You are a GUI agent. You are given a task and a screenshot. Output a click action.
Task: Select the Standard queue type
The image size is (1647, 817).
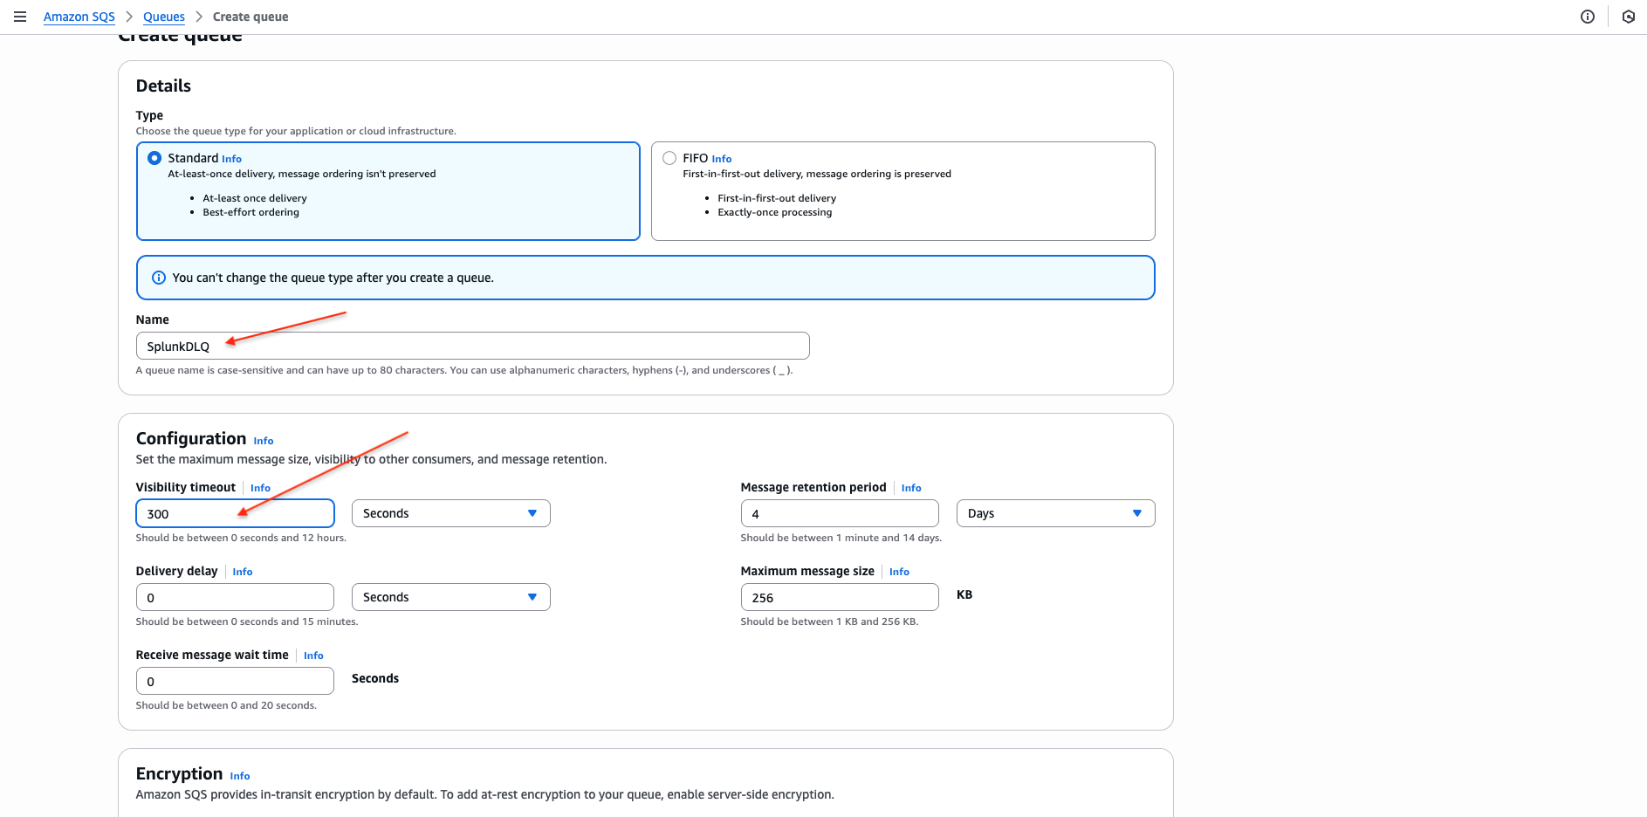154,158
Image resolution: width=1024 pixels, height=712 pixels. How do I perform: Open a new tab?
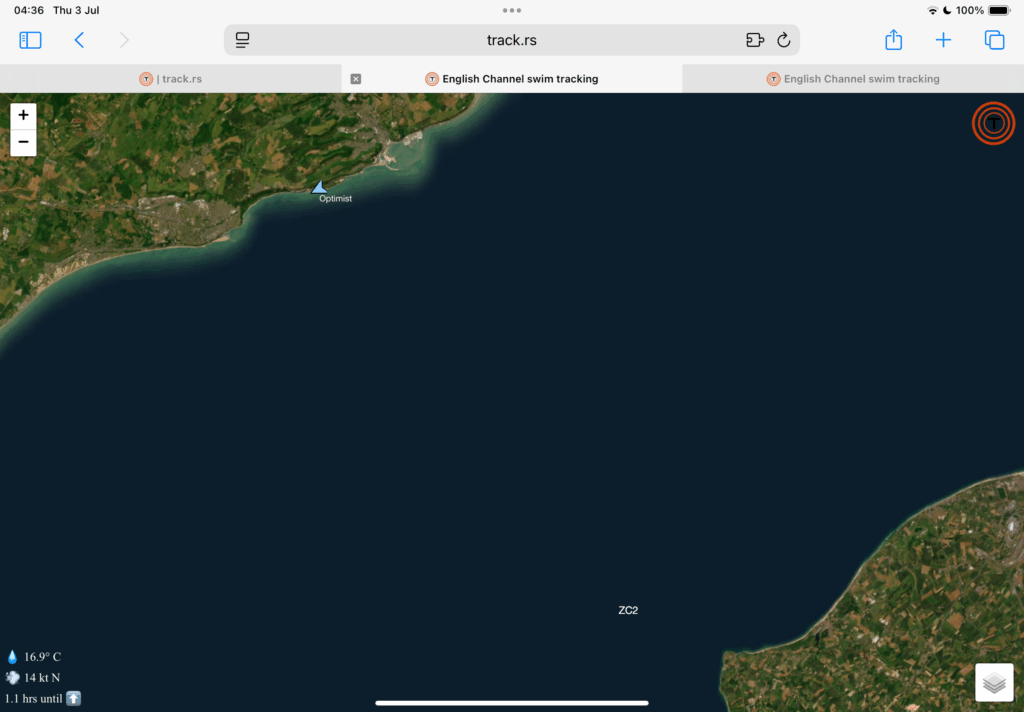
------------------------------------------------
INSTRUCTIONS TO FOLLOW:
Set down the material above exactly as written, but not the pictures.

ANSWER BOX:
You are a GUI agent. You are given a task and a screenshot. Output a click action.
Task: Select the Standard queue type
The image size is (1647, 817).
154,158
Image resolution: width=1024 pixels, height=712 pixels. How do I perform: Open a new tab?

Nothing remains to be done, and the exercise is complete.